In the first scenario, they assume that cost improvement occurs broadly. Specifically, all variables change by 20% in a cost-reducing direction. While they note that such across-the-board changes are meant to represent a hypothetical and not a realistic scenario, the analysis shows that reductions in the use of rebar (the steel bars in reinforced concrete) and in steelworker wages are most influential, together causing 40% of the overall reduction in direct costs.

In the second scenario, they assume that on-site productivity increases due to the adoption of advanced manufacturing and construction management techniques. Scenario 2 reduces costs by 34% relative to estimated 2017 costs, primarily due to increased automation and improved management of construction activities, including automated concrete deployment and optimized rebar delivery. However, costs are still 30% above 1976 costs.
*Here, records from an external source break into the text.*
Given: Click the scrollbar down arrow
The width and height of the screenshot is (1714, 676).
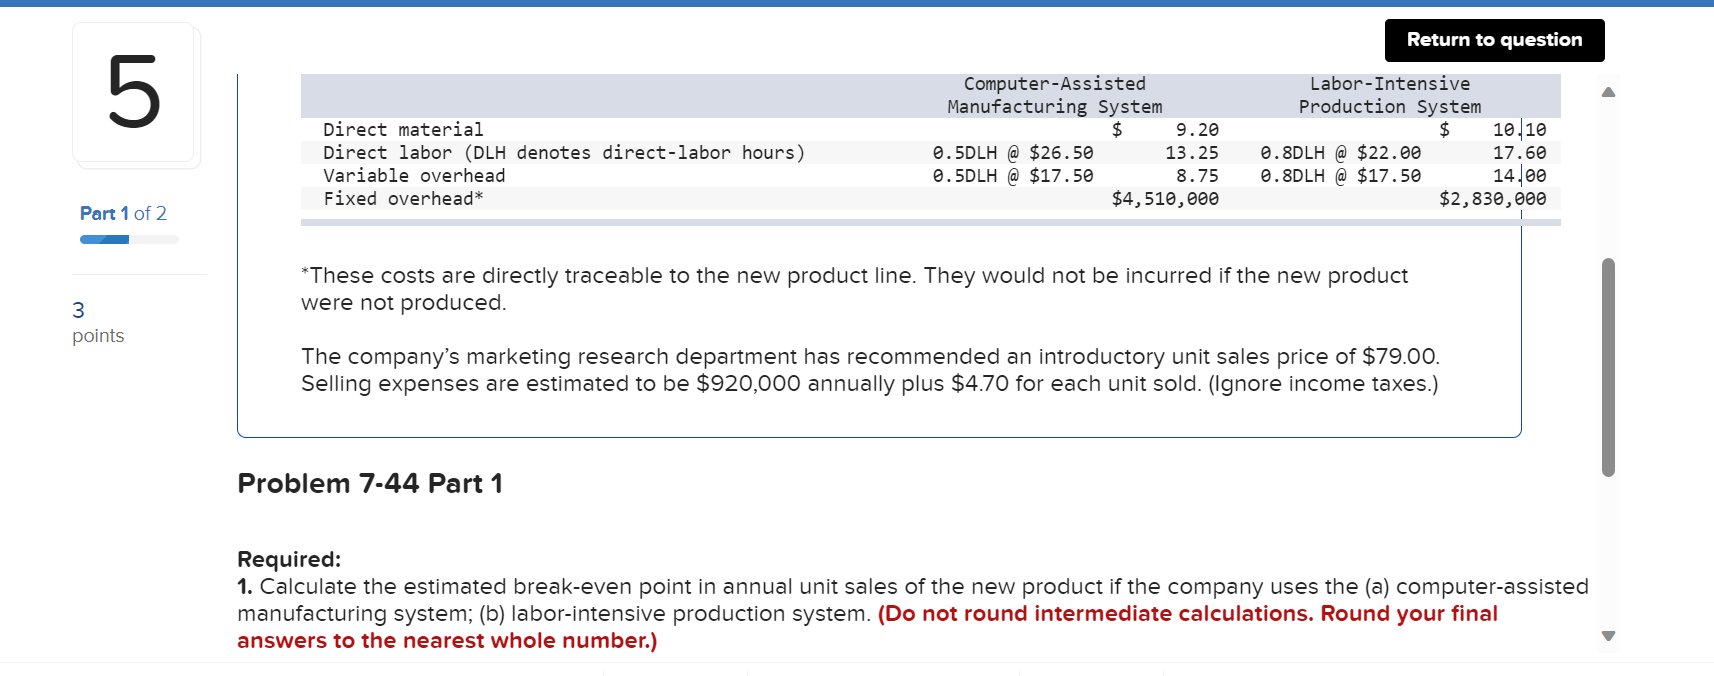Looking at the screenshot, I should point(1608,634).
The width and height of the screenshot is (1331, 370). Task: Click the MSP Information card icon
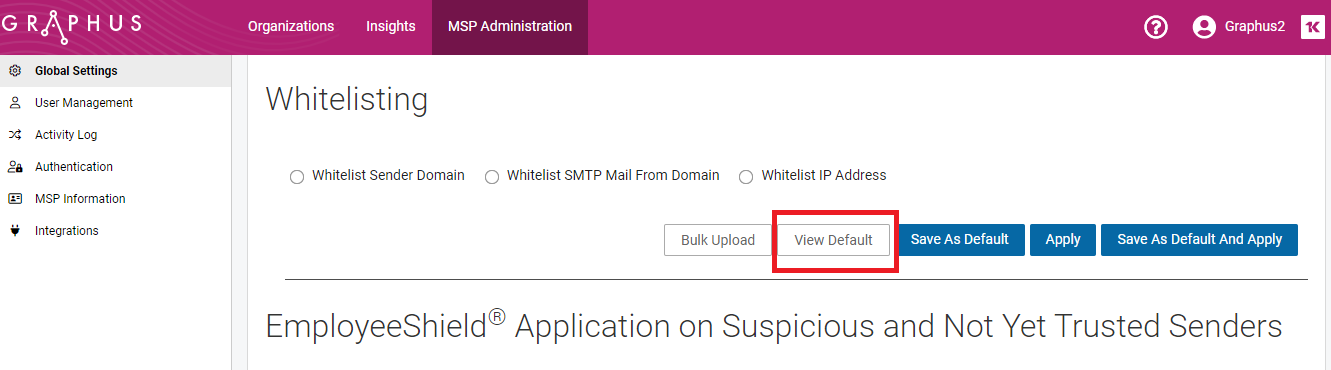[14, 199]
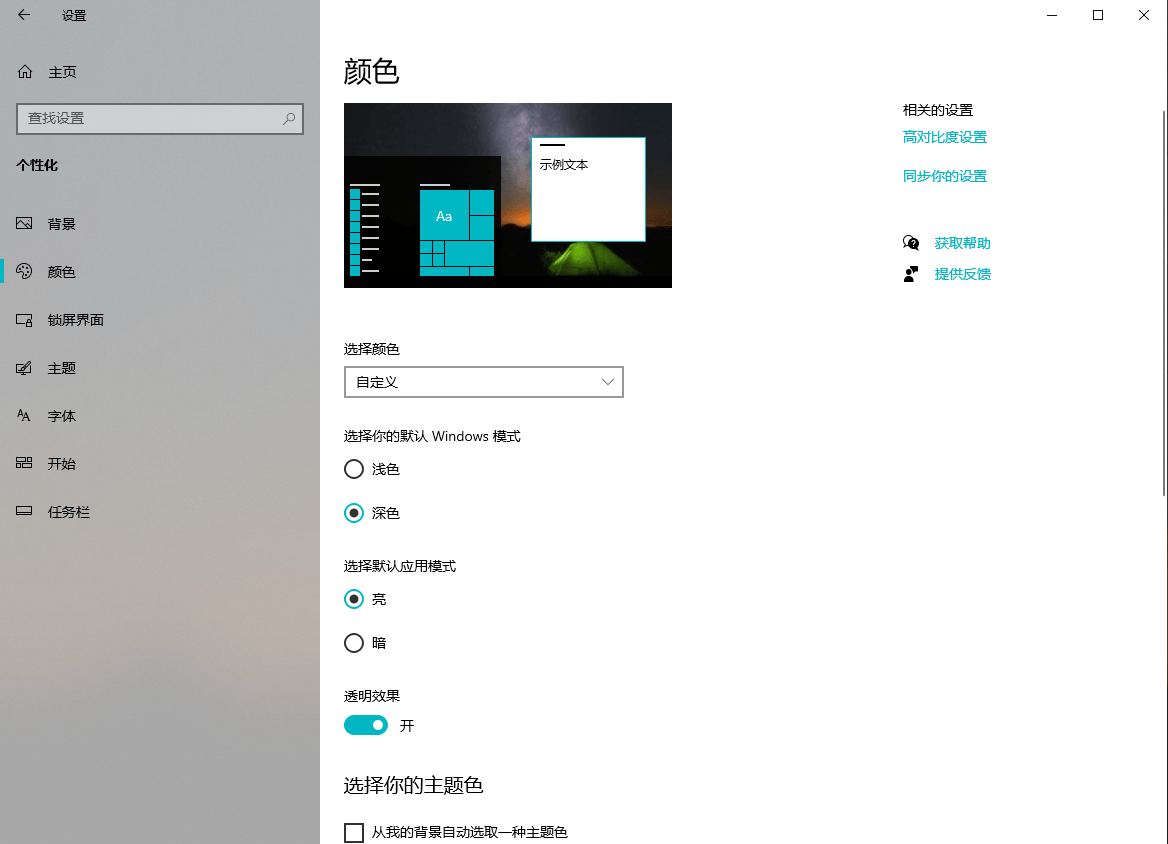Click the 颜色 palette icon
Image resolution: width=1168 pixels, height=844 pixels.
pos(23,271)
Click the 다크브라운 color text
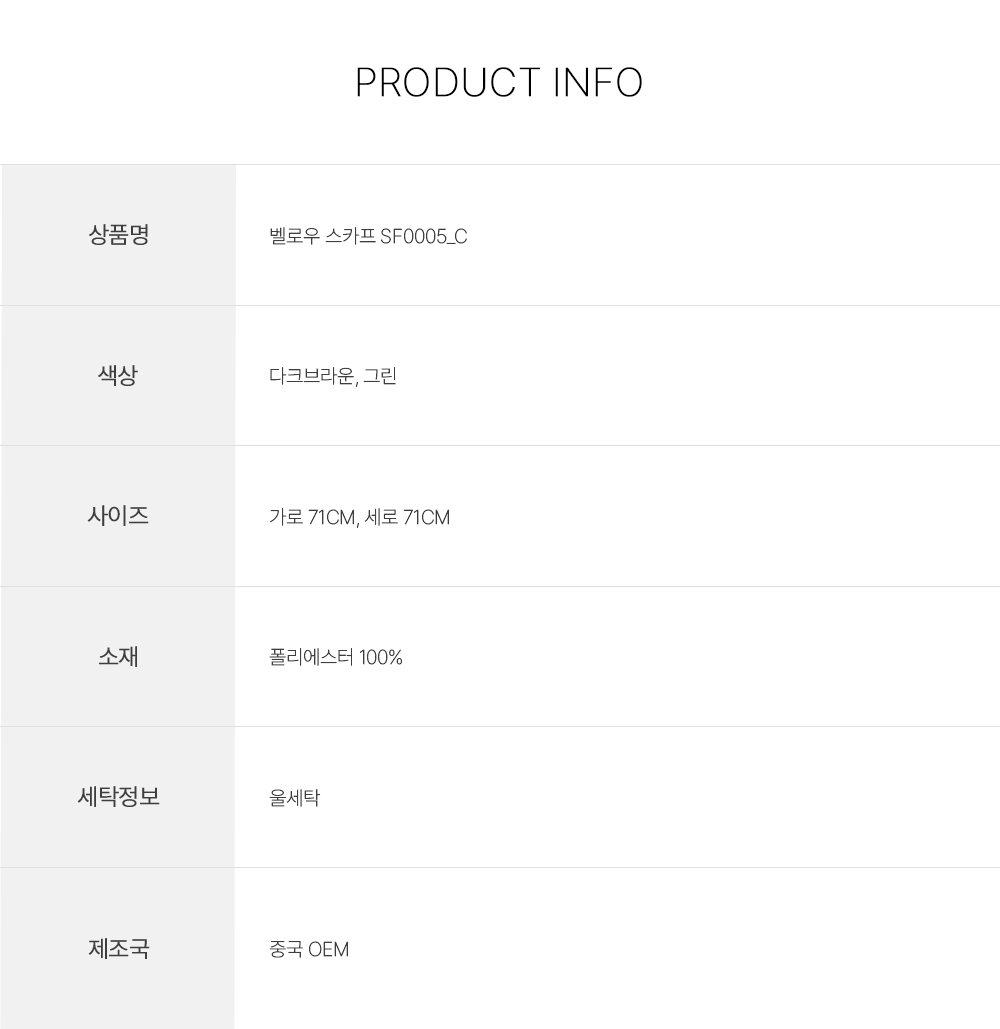The image size is (1000, 1029). tap(312, 377)
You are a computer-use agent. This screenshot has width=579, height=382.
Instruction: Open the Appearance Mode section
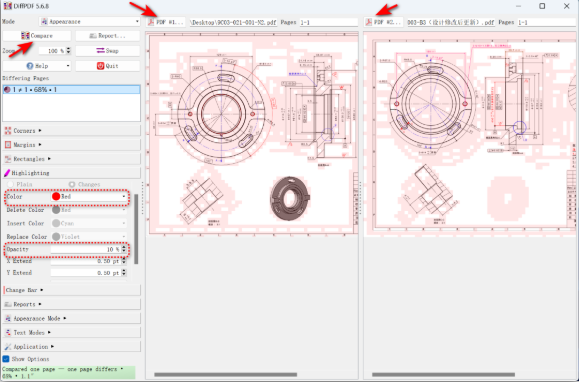point(71,318)
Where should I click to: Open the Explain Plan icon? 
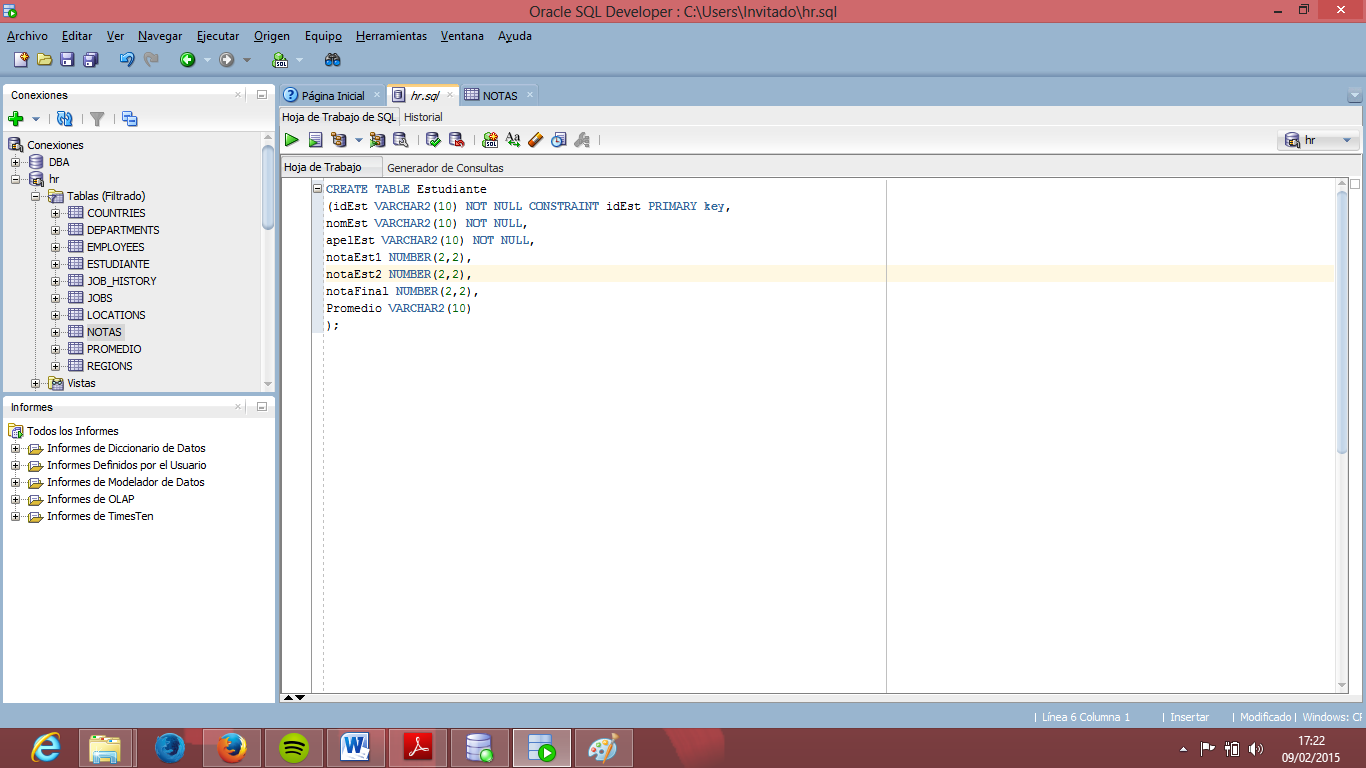[337, 140]
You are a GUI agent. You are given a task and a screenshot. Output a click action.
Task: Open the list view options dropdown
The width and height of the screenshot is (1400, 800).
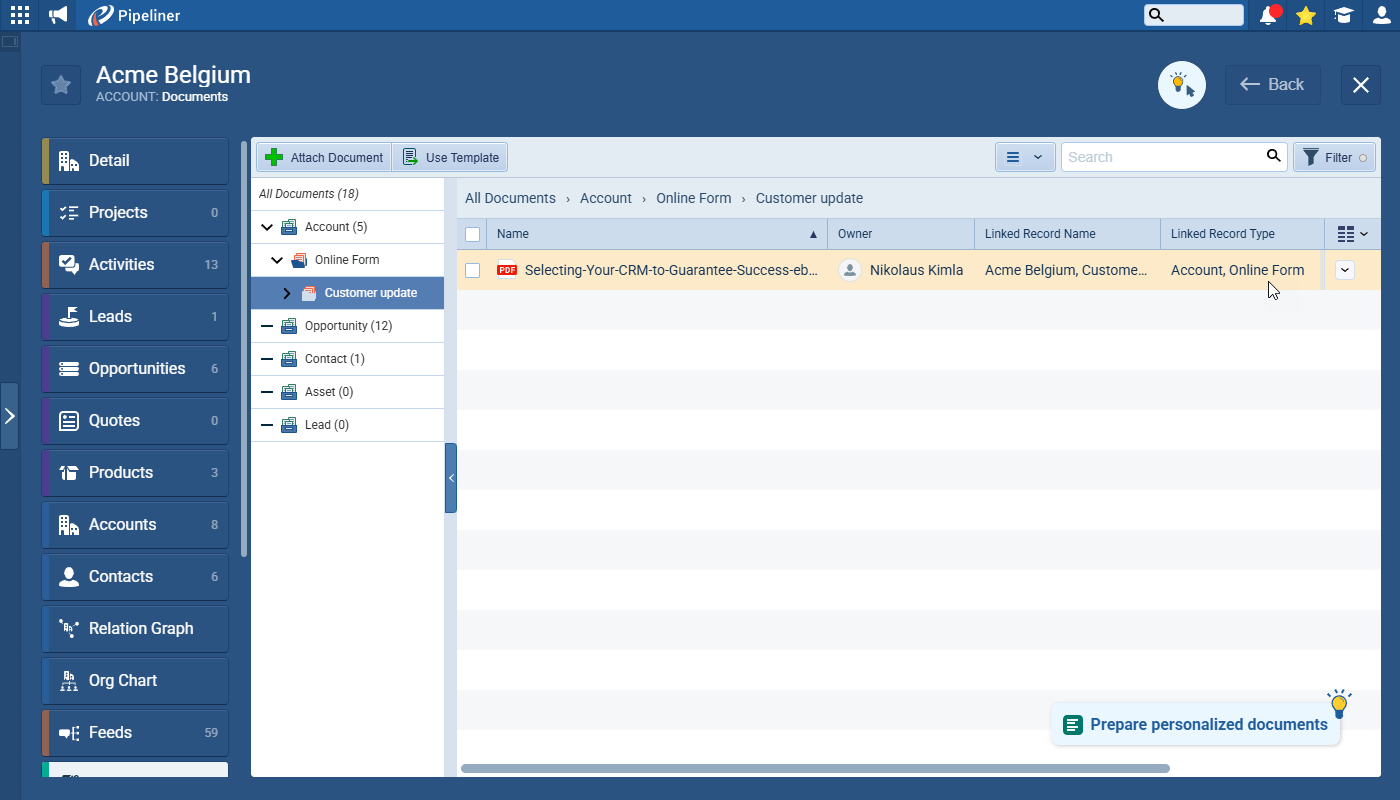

The third scenario focuses on advanced construction materials such as high-strength steel and ultra-high-performance concrete, which have been shown to reduce commodity use and improve on-site workflows. This scenario reduces cost by only 37% relative to 2017 levels, in part due to the high cost of the materials involved. And the cost is still higher than it was in 1976.

Decreases in containment building costs due to four high-level mechanisms under three innovation strategies Scenario 1 assumes a 20% improvement in all variables; Scenario 2 increases on-site material deployment rates by using advanced manufacturing and construction management techniques; and Scenario 3 involves use of advanced, high-strength construction materials. All three strategies would require significant R&D investment, but the importance of the other high-level mechanisms varies. For example, “learning-by-doing” is important in Scenario 2 because assumed improvements such as increased automation will require some on-site optimization of robot operation. In Scenario 3, the use of advanced materials is assumed to require changes in building design and workflows, but those changes can be planned off-site, so are assigned to R&D and “knowledge spillovers.”

To figure out the high-level mechanisms that influenced those outcomes, the researchers again assigned the low-level mechanisms to high-level mechanisms, in this case including “learning-by-doing” as well as “knowledge spillovers,” which accounts for the transfer of external innovations to the nuclear industry. As shown above, the importance of the mechanisms varies from scenario to scenario. But in all three, R&D would have to play a far more significant role in affecting costs than it has in the past.

Analysis of the scenarios suggests that technology development to reduce commodity usage and to automate construction could significantly reduce costs and increase resilience to changes in regulatory requirements and on-site conditions. But the results also demonstrate the challenges in any effort to reduce nuclear plant construction costs. The cost of materials is highly influential, yet it is one of the variables most constrained by safety standards, and—in general—materials-related cost reductions are limited by the large-scale dimensions and labor intensity of nuclear structures.

Nevertheless, there are reasons to be encouraged by the results of the analyses. They help explain the constant cost overruns in nuclear construction projects and also demonstrate new tools that engineers can use to predict how design changes will affect both hardware- and non-hardware-related costs in this and other technologies. In addition, the work has produced new insights into the process of technology development and innovation. “Using our approach, researchers can explore scenarios and new concepts, such as microreactors and small modular reactors,” says Trancik. “And it may help in the engineering design of other technologies with demanding and changeable on-site construction and performance requirements.” Finally, the new technique can help guide R&D investment to target areas that can deliver real-world cost reductions and further the development and deployment of various technologies, including nuclear power and others that can help in the transition to a low-carbon energy future.